Reasons for Belief in Free Will

Free Will

1. The Collective Conscience
Philosophers and divine scholars give different reasons for free will of the human being. The clearest reason given by the supporters of free will: The ‘universal’ or ‘collective’ conscience of human beings.

That is, no matter what we deny, we cannot deny the reality that in all human societies, including both the worshippers of God and the materialists, East and West, ancient and modern, wealthy and poor, developed or underdeveloped, of whatever culture, all without exception, agree that a law should rule human beings and that human beings are responsible before the law and people who disobey the law must be punished.

In other words, the rule of law, the responsibility of individuals before it and the punishment of those who disobey the law are things which all intelligent people agree with and it was only primitive tribes who did not officially recognise these three things.

The fact that we explain this as the general conscience of human beings of the world is the clearest proof of the existence of free will in human beings and the fact that they have free choice.

How can it be accepted that a human being be obliged in their actions and that they have no freedom of choice but are still responsible before the law? And, that when a law is broken, the person must be tried and asked why they did – or did not – commit a certain action. If proven guilt, that person is sent to prison or even, depending upon the crime, executed. This is exactly as if we were to punish stones which slide down a mountain causing a landslide on a mountain road which results in the death of one or more human beings.

It is true that a human being differs from a stone, but if we deny free will and choice in a human being, the difference between a human being and a stone will not be relevant in this instance – as both will be the victims of fate.

A stone, following the law of gravity, falls upon the roadside and a human being who murders another, is the victim of another factor of fate. Thus, the logic of those who believe in predetermination allows for no distinction to be made between a stone and a human being from the point of view of result as neither the stone nor the human acted according to their own free will. Why should the human be tried and not the stone?

We are at a crossroads. We either have to deny the existence of the common conscience of all of the people of the world and consider the courts, punishment of those who disobey the law to be ridiculous and useless and even oppressive or we have to deny the beliefs of the fatalists. Obviously the latter is preferable.

It is interesting to note that those who believe in the school of fatalism, and give reasons for their belief, when they are faced with a real life situation, they act according to free will!

For instance, if a person aggresses against them, or annoys or bothers them, they take this person to court and do not rest at ease until that person is punished.

Well, if it is really true that a person has no choice or free will, what is all of this commotion and court and trial about?
At any rate, this common conscience of the intelligent beings of the world is a living idea for the reality that human beings have accepted the existence of free will in the depths of their being and have always been loyal to that.
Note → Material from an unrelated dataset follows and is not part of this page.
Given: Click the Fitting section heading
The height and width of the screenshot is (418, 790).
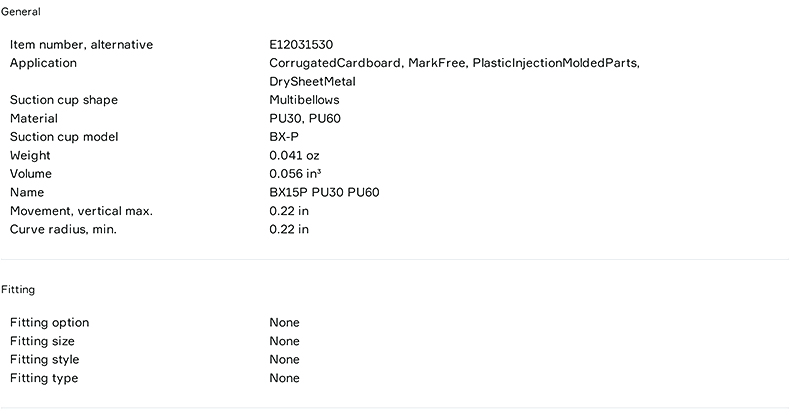Looking at the screenshot, I should 18,290.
They cannot live without the belief in free will for even one day. This belief has caused the wheels of social and individual programs to progress.
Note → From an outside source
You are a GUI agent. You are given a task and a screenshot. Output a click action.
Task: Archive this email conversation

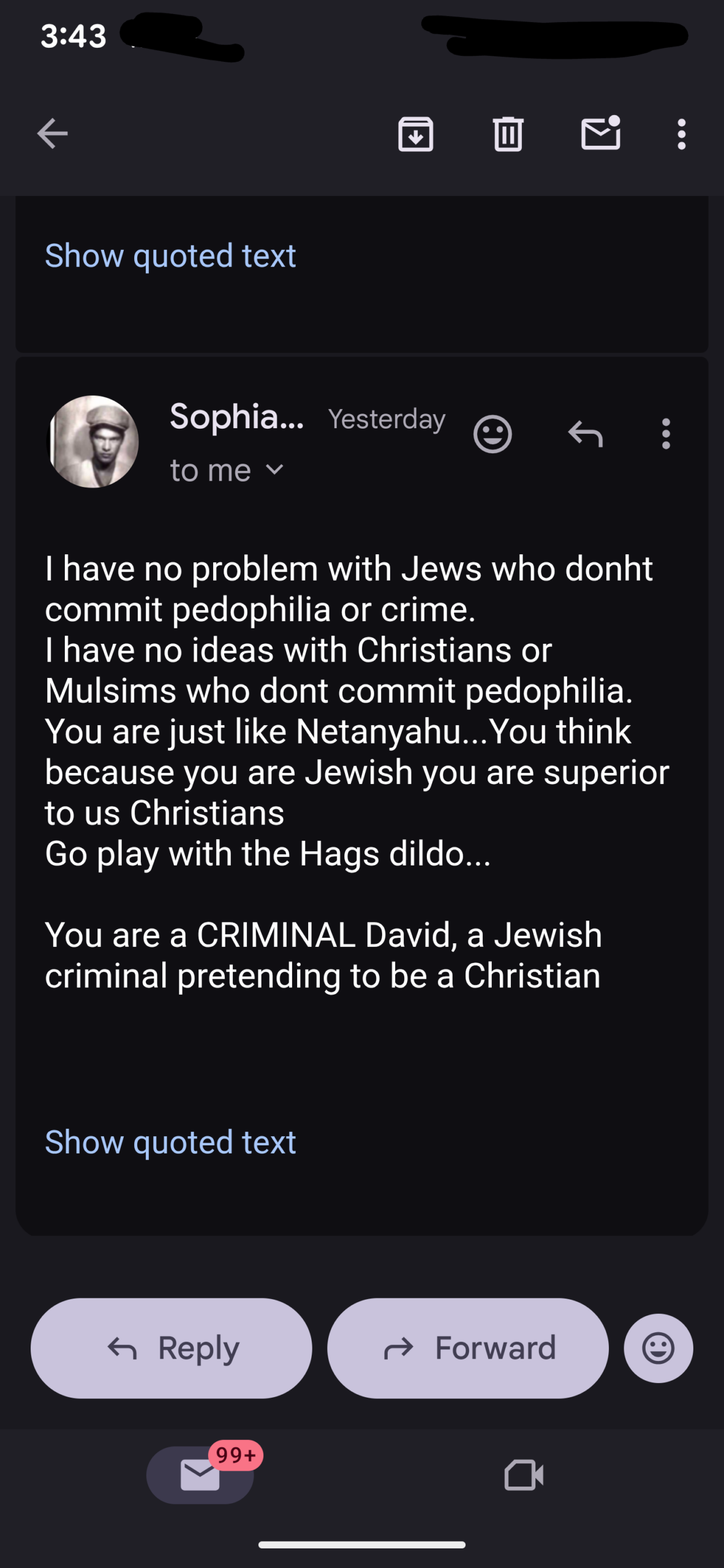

A great Iranian philosopher, Khawjeh Nasir al-din Tusi, in discussing predestination and free will says in one short sentence in his book, “Kitab Tajrubaah bih al- ‘Aqa’id:” ‘Our necessary under-standing and conscience tells us that we are responsible for all of our deeds.”

2. Justice
That which we have said above was about the contradiction between the school of predestination and the common conscience of the intelligent of the world, both from the point of view of supporters of religion and people who do not at all accept religion.
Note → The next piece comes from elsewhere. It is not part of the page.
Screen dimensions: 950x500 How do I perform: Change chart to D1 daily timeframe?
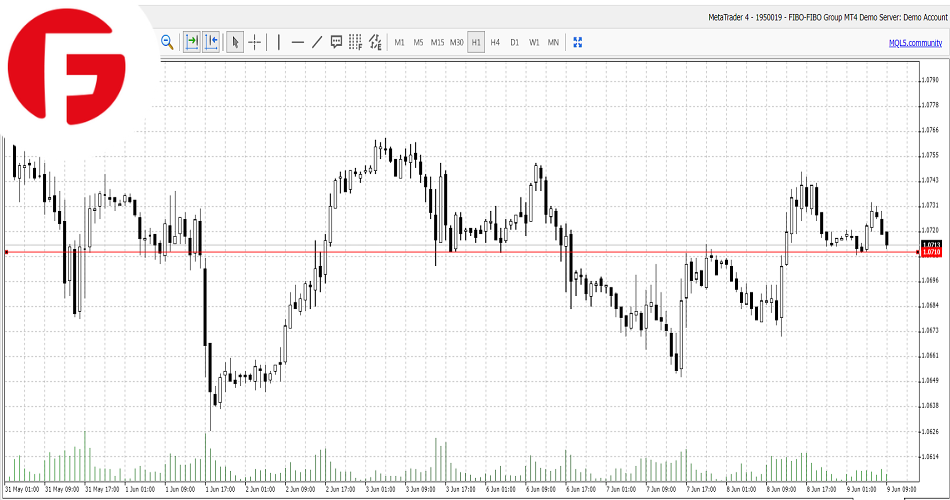514,42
But from the point of view of religion thought, there is another sure reason for recognising the falsity of the school of fatalism. (And if fatalism were to be believed, religion as we know it, would have to be altered).

How can we reconcile the Justice of God which we proved in previous lessons with the school of fatalism? How is it possible that God oblige someone to do an evil deed? Then punish him because he did it. This does not agree with any kind of logic!

Thus, by accepting the school of fatalism, spiritual rewards, punishments, heaven and hell are meaningless as well as ‘scroll of deeds’, ‘questioning’, ‘Divine reckoning’, ‘reprimanding the evil doers in the Qur’an’, ‘encouragement and praise for those who do good’, all of these lose their meaning. Because according to the school of fatalism, neither the good doers nor the evil doers have a choice.

In addition, in religion, one of the first issues we encounter is ‘duty’ or ‘responsibility’, but does ‘duty’ or ‘responsibility’ make any sense if a person has no choice?

Can we tell a person whose hands involuntarily shake not to shake their hands? Or can we tell a person who is falling down a steep mountain to stand still? It is because of this that Imam ‘Ali, peace be upon him, says in a famous tradition (Usul al-Kafi, Vol. 1, p. 119) that the school of fatalism is a school of idol worship whose followers are members of Iblis’ party:

“These words of idol worshipping brothers, enemies of God, members of Iblis’ part.”